Item-finding data
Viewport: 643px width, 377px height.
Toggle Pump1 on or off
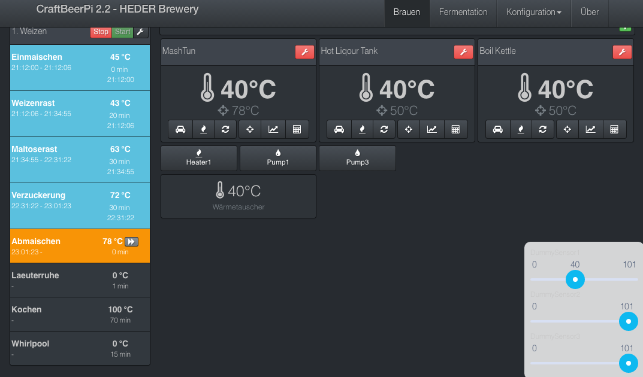click(278, 158)
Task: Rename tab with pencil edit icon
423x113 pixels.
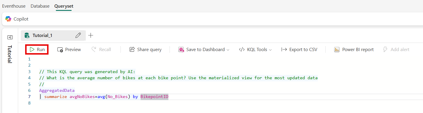Action: (78, 36)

_Given exercise_: Retype the data above line for line, leaving out the pictures.

_Response below_:
Viewport: 643px width, 377px height.
Toggle Pump1 on or off
click(278, 158)
Task: Rename tab with pencil edit icon
423x113 pixels.
Action: (78, 36)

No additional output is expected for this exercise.